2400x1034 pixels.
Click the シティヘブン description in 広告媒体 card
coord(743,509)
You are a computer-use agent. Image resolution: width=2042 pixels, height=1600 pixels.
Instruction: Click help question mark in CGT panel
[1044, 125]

★ ★ ★ ★

▸ **REQUIREMENTS**: Rewrite the lines above, putting "Select" wherever "Click" appears and leaving everything else the same.

▸ **OUTPUT FOR THIS EXERCISE**:
2400x1034 pixels.
Select the シティヘブン description in 広告媒体 card
coord(743,509)
You are a computer-use agent. Image resolution: width=2042 pixels, height=1600 pixels.
Instruction: Select help question mark in CGT panel
[1044, 125]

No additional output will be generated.